Screenshot grounding data:

++++

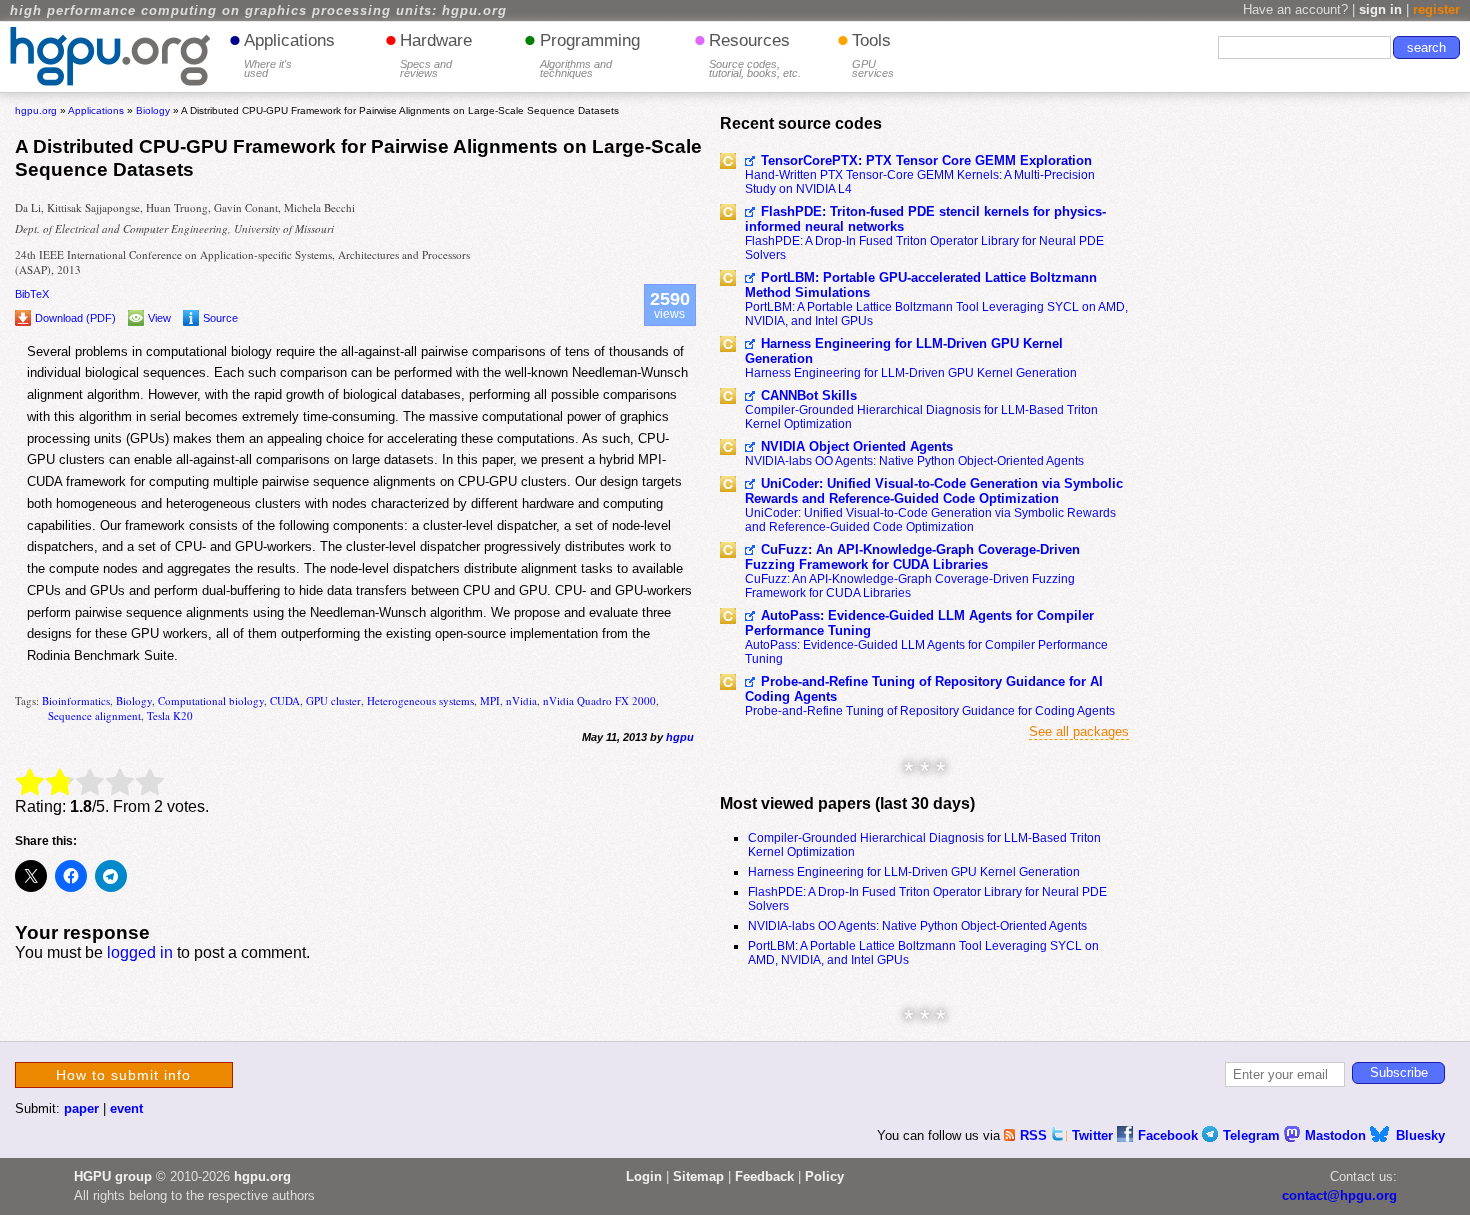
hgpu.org (36, 110)
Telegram (1253, 1135)
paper (81, 1108)
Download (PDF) (75, 318)
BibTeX (32, 294)
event (126, 1108)
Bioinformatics (76, 700)
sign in (1380, 9)
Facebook (1170, 1135)
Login (644, 1176)
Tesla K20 (170, 715)
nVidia (521, 700)
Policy (824, 1176)
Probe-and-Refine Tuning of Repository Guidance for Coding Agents (930, 711)
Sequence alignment (94, 715)
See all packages (1079, 731)
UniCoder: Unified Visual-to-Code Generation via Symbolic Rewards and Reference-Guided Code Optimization (934, 491)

++++

▶ _WHAT NEEDS TO BE DONE_
Once the line containing "Probe-and-Refine Tuning of" has been located, transcribe exactly and only every line from the first line of the entries through it, excluding pictures.

▶ _WORKED SOLUTION_
hgpu.org (36, 110)
Telegram (1253, 1135)
paper (81, 1108)
Download (PDF) (75, 318)
BibTeX (32, 294)
event (126, 1108)
Bioinformatics (76, 700)
sign in (1380, 9)
Facebook (1170, 1135)
Login (644, 1176)
Tesla K20 (170, 715)
nVidia (521, 700)
Policy (824, 1176)
Probe-and-Refine Tuning of Repository Guidance for Coding Agents (930, 711)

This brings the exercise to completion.